Life adventures, inspiration and insight; shared in articles, advice, personal chats and pictures.

Shoved into Another Culture

When we encounter people from a culture unlike our daily lives, we feel uncomfortable. We don’t fit in with them. We don’t know how to act and we blame our discomfort on them. They feel wrong somehow. Instead of classifying people whose physical realities don’t match ours as a separate culture, we classify them by what we think they lack—arms, legs, sight, hearing, etc. We call them disabled. Awash with pity, we might avoid them. But what happens when fate shoves one of us into their ranks?

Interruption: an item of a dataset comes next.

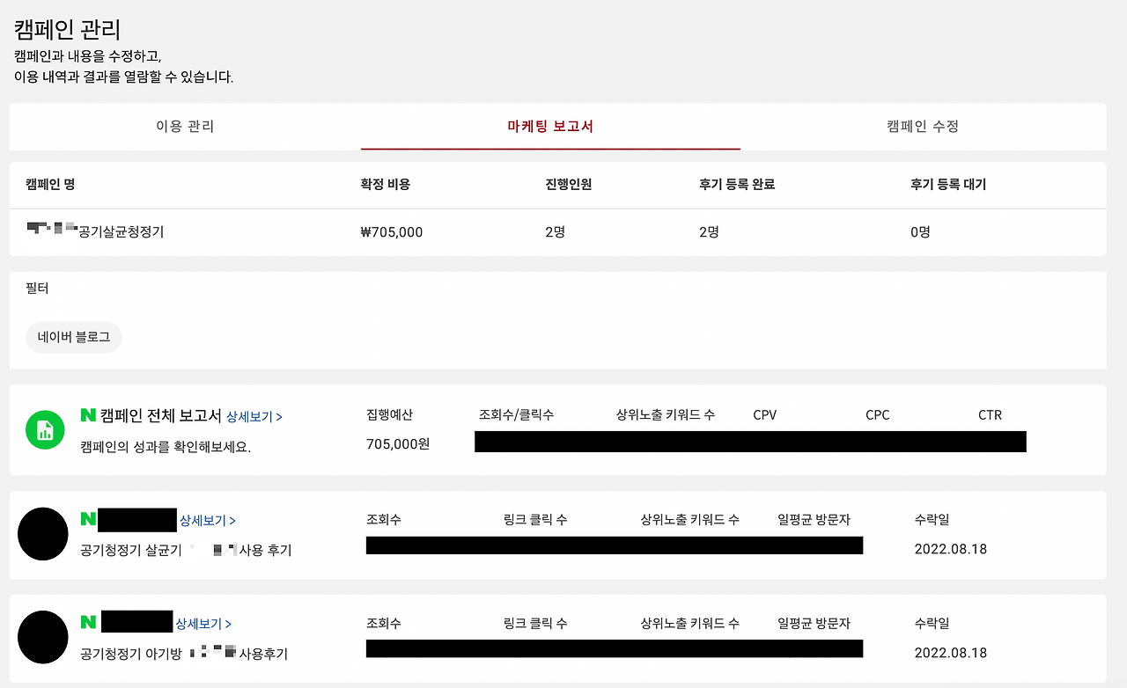The height and width of the screenshot is (688, 1127).
Task: Open 상세보기 on the 공기청정기 아기방 review row
Action: (x=206, y=623)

Millions of us gradually lose physical functions as we age, so we purchase hearing aids, glasses, wheelchairs, and prosthetics to maintain abilities we’ve previously taken for granted. However, most of us won’t live to lose enough function to cross over into a different culture. (Of course, we may be sidelined in our own.) In contrast, the lead character Ruben Stone in the 2019 film THE SOUND OF METAL doesn’t have the luxury of time to adjust to his loss of hearing. A heavy-metal drummer, he loses all of his hearing quickly and finds himself shut outside his career and cut off from his lover and his former life. (The actor Riz Ahmed playing the part was nominated for an Academy Award.)

Ruben has a common reaction to his predicament: FIX IT! His drug counselor sends him to a deaf community to learn how to be a deaf man, and Ruben is eventually successful at fitting in. But he has no intention of spending his life deaf. He wants to reclaim his old life traveling with his girlfriend in an RV on heavy metal tours. He wants cochlear implants.

The deaf community at large is divided on the subject of interventions. Some believe that a profoundly deaf person cannot meet potential in our greater society, and parents with this conviction rush to have deaf children surgically fitted with expensive implants. Cochlear implants restore a measure of hearing. Note the caveat “a measure.” Hearing doesn’t return to what hearing people deem normal. It’s barely functional. Likewise, after experiencing excessive noise earlier in life (for example, my husband was among those victimized by multiple gun reports on police firing ranges prior to mandated ear plugs), even sophisticated hearing aids fail to meet expectations as hearing loss worsens. The cacophony of crowds (including dinner parties and conferences) as well as the complexities of music present challenges that are still too much for modern technology—regardless of the claims of commercial hype.

The opposing faction of the deaf community believes people who don’t hear don’t require fixing. They have their own culture with their own social behavior. They note they’re blessed with opportunities for profound stillness denied to others. They readily communicate information and emotions among themselves with American Sign Language, and many read lips to accommodate one-on-one interactions with hearing people. A famous champion of their community is Marlee Matlin, an actor who has won numerous prestigious awards including an Oscar for her work. She defies anyone to say her life doesn’t meet potential.

Cultures that are foreign to us often possess benefits, limitations, and qualities we can’t fully comprehend because we aren’t there. When we remember that fact, we can be more respectful, if not empathetic.